Mi obsesión continuaba, y la impotencia comenzó a apoderarse de mí, busqué acciones drásticas para resultados drásticos, y todo lo que parecía mejor, posible, cerca de mi alcance (luego de ir 3 años a nutricionistas, gimnasios y demás yerbas que solo incrementaban las ganas de soluciones rápidas). Dejé de comer, progresivamente perdía el apetito, inconscientemente, lloraba mucho y limitaba mis raciones de comida a una por día, hacía mucho ejercicio y me mareaba demasiado seguido. Estuve en este estado lamentable por varios meses, mientras Santino seguía ignorándome, dándome justificaciones para continuar actuando demente por alguien que ni si quiera me decía "hola", todo por no poder ser bella.
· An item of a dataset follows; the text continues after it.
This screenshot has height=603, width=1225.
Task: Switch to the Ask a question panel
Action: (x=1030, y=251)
Tenía 15 años, y había bajado 20 kilos en menos de 6 meses. Incluso yo me sorprendí de la efectividad que la disminución de comida tenía en mí. Me sentía bien, la gente había empezado a notarme, había empezado a dejarme ser antes de juzgarme, si tan solo hubiesen sabido no creo que hayan pensado que era tan genial. Santino abandonó el curso de inglés y se mudó de ciudad, todo parecía evidenciar que yo ya no tenía motivos para privarme de la comida, todo parecía evidenciar que podía volver a hábitos sanos, había empezado a pesar dos cifras (mi meta a concretar).
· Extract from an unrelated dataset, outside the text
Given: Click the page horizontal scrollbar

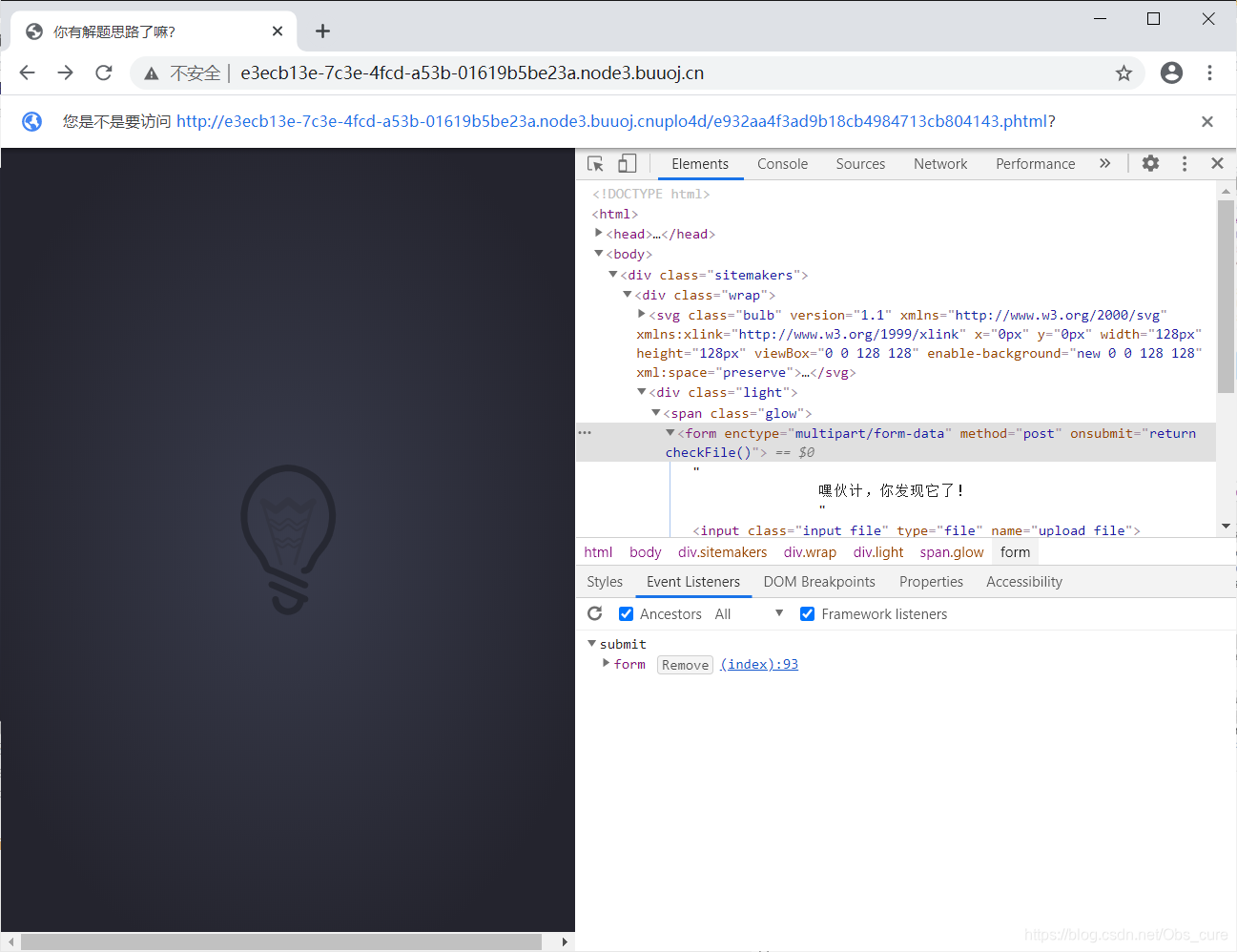Looking at the screenshot, I should pos(281,942).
Pero al cumplir 16 tenía tanto poder sobre mi vida, sabía donde apretar para que doliera y donde apretar para que ya no. Ese no era el punto, no quería morir, quería prevalecer, sobresalir. Había probado el "spotlight" y me había gustado tanto que cambie el amor hacia un hombre, por el amor hacia la atención y, de repente, todas esas frases que mamá me gritaba de chica al ver que comía más de lo debido, habían empezado a resonar en mi cabeza con eco insoportable cada vez que alguien me ofrecía comida.
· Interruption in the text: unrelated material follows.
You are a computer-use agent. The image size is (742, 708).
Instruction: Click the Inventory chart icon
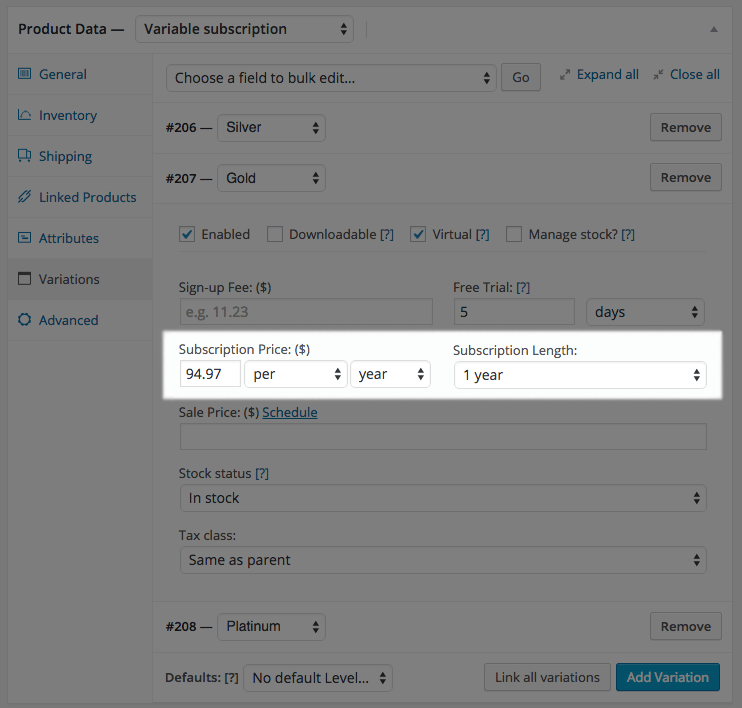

No era muy difícil esconder mi hábito, o la falta de él. Siempre tenía la excusa en la punta de la lengua, o comía en la escuela, o en la casa de una amiga; o no tenía hambre, o no me gustaba el menú del día (adosándole a ésto una queja de papá "esto no es un hotel donde tenes un menú, acá comes lo que hacemos en el día".. razón suficiente para no hacerlo). La forma más efectiva de todas, la que a mí más me gustaba era: dormir. Eventualmente se volvió la más adecuada, la más fácil para acallar al hambre y a los mareos. El juego se había acostumbrado a vivir en mí, y yo me había acostumbrado a sus reglas.
Había solo unas pocas condiciones: primero, no tenía que morir; segundo, mamá no tenía que darse cuenta; tercero, nadie tenía que saberlo (en el minuto en que todos lo hicieran, la mirada de admiración iba a pasar a ser lástima y vergüenza, y no era correcto pertenecer al it group y tener defectos).